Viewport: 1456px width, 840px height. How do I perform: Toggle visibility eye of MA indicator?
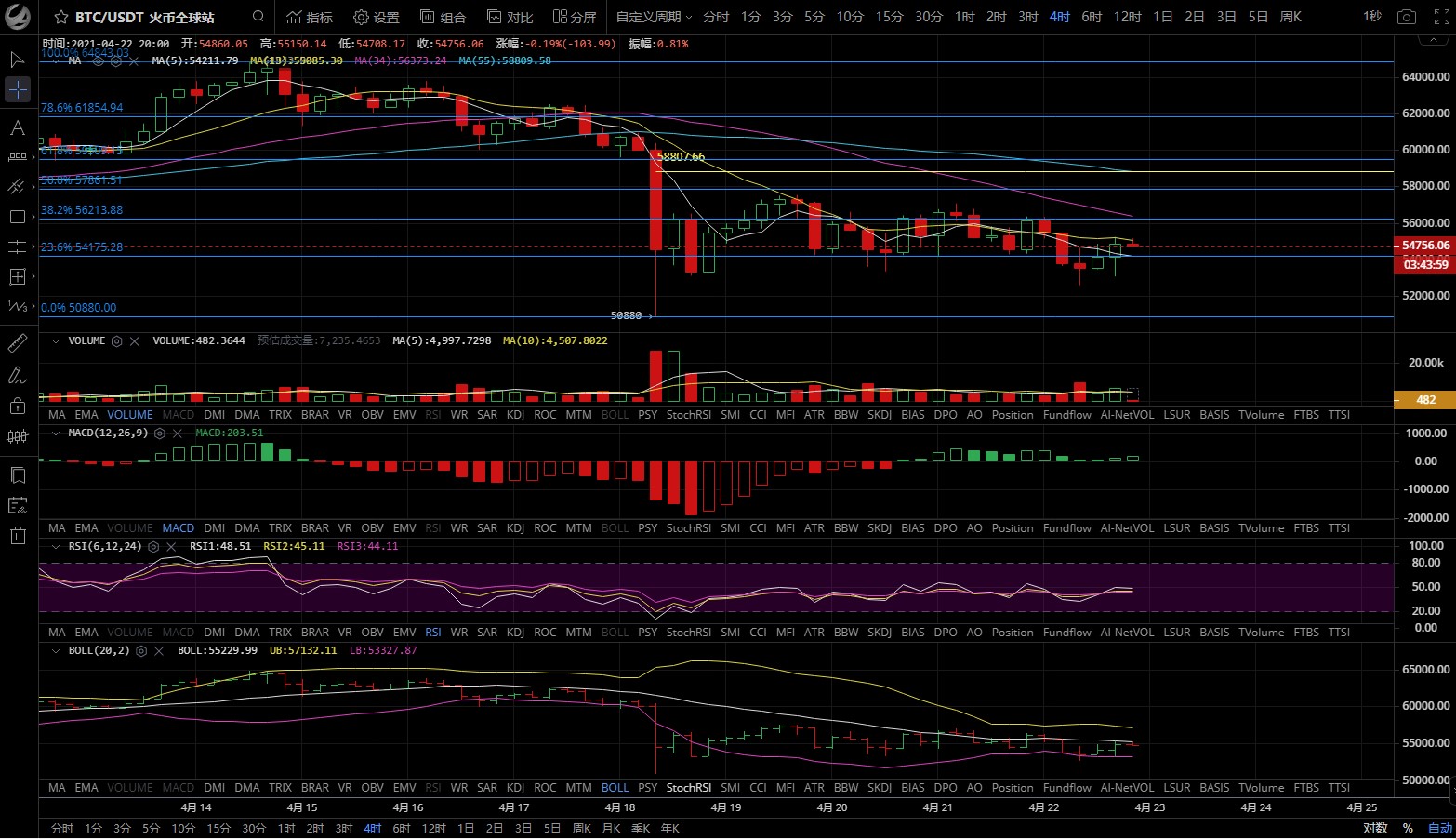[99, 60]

# # # # # # #

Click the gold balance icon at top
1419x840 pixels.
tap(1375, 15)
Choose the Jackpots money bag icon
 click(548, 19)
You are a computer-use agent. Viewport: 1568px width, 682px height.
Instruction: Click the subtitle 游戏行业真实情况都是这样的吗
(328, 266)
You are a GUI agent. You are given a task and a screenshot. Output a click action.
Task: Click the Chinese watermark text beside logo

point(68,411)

# # # # # # #

• **WHAT IS REQUIRED**: Read through the records above and copy the lines that contain "agent".

• **RESULT OF THE TASK**:
You are a computer-use agent. Viewport: 1568px width, 682px height.
You are a GUI agent. You are given a task and a screenshot. Output a click action.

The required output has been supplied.